La sécurité de TEE repose sur la réputation du fabricant matériel — que ce soit Intel SGX ou des solutions similaires, des attaques par canal auxiliaire, des fuites de mémoire et d’autres problèmes ont été révélés au cours des dernières années. Autrement dit, la première couche de protection de VaultKit consiste, dans l’essence, à « faire confiance au fait que le fabricant de puces n’a pas été compromis ». Cela entre en conflit avec la philosophie de la vérification purement en chaîne.

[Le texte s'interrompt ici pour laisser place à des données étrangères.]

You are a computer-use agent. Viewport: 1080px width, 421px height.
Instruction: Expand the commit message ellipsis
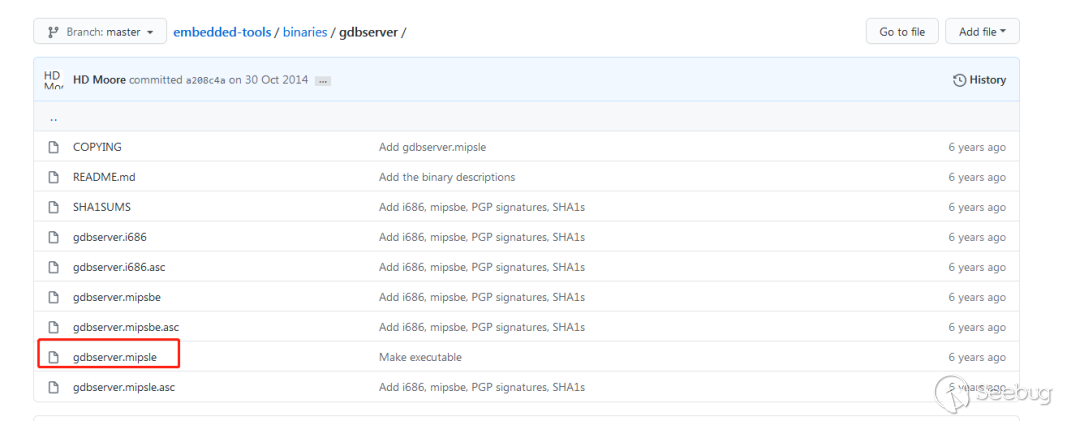[x=322, y=81]
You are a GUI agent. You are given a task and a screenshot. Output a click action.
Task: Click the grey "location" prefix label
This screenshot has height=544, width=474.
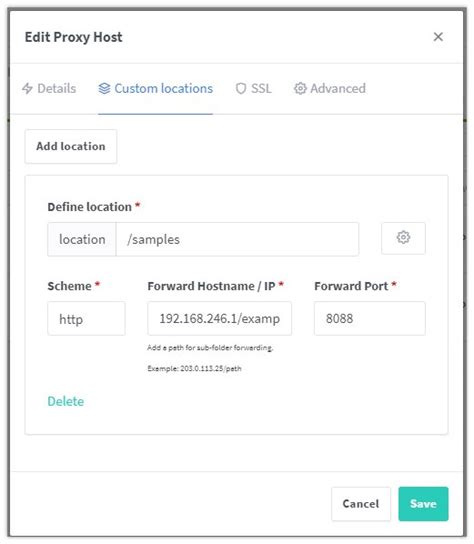[82, 239]
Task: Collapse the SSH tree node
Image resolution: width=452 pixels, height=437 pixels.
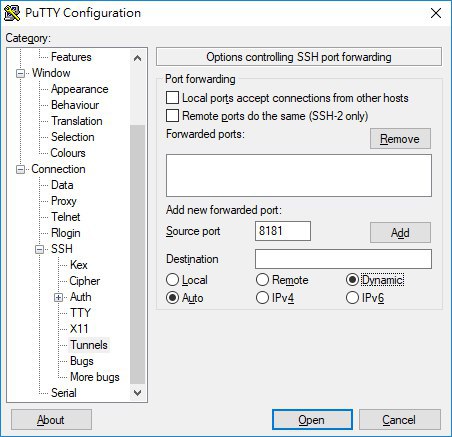Action: [39, 249]
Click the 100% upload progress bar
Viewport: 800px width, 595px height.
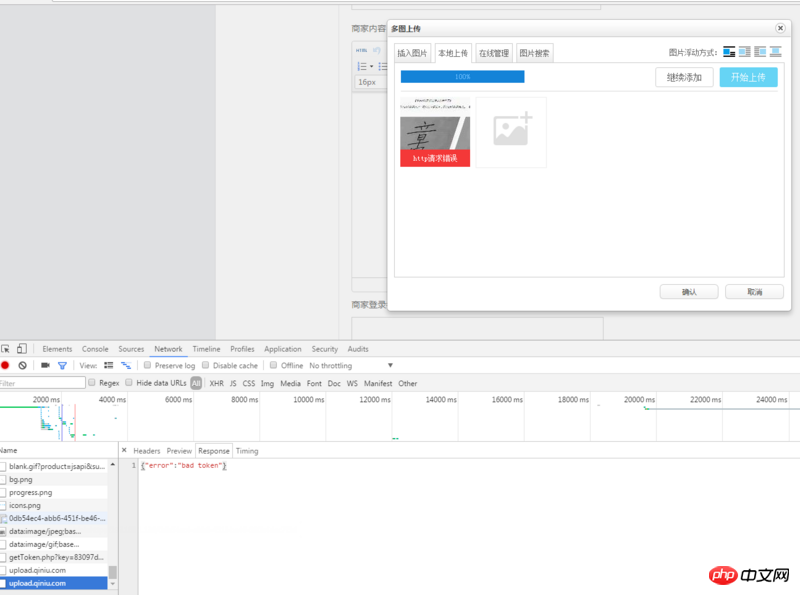click(462, 76)
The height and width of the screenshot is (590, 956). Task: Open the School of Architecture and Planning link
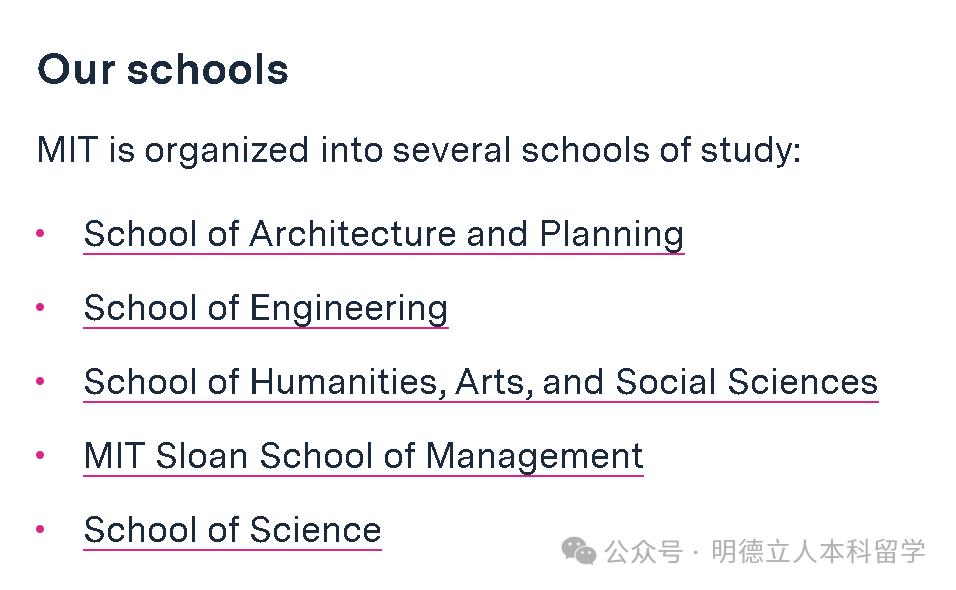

La couche ZKP résout le problème de la « vérifiabilité du processus de calcul », mais elle vérifie si le résultat exécuté dans l’environnement TEE a été correctement réalisé, et non si l’environnement TEE lui-même a été compromis. Autrement dit, si le TEE est compromis et que l’attaquant falsifie les entrées, le ZKP considérera malgré tout que « le calcul est correct ».

Cela ne signifie pas que la conception de VaultKit est problématique : sur le plan de l’ingénierie, TEE+ZKP est effectivement plus difficile à attaquer qu’une solution unique, et le coût de l’attaque est plus élevé. Mais l’expression « minimisation de la confiance » peut avoir une légère connotation marketing ; une description plus exacte pourrait être « répartition de la confiance » : au lieu d’éliminer totalement l’hypothèse de confiance, on décompose la confiance en un point unique en deux sources de confiance indépendantes.
Pour les utilisateurs institutionnels disposant d’importants volumes de fonds, cette différence est très importante. À votre avis, la combinaison TEE+ZKP devrait-elle aussi disposer d’un mécanisme distinct de divulgation/audit indépendant des risques au niveau matériel ?

Cet article ne constitue qu’une observation et une discussion d’ordre technique personnel ; il ne s’agit en aucun cas d’un conseil en investissement.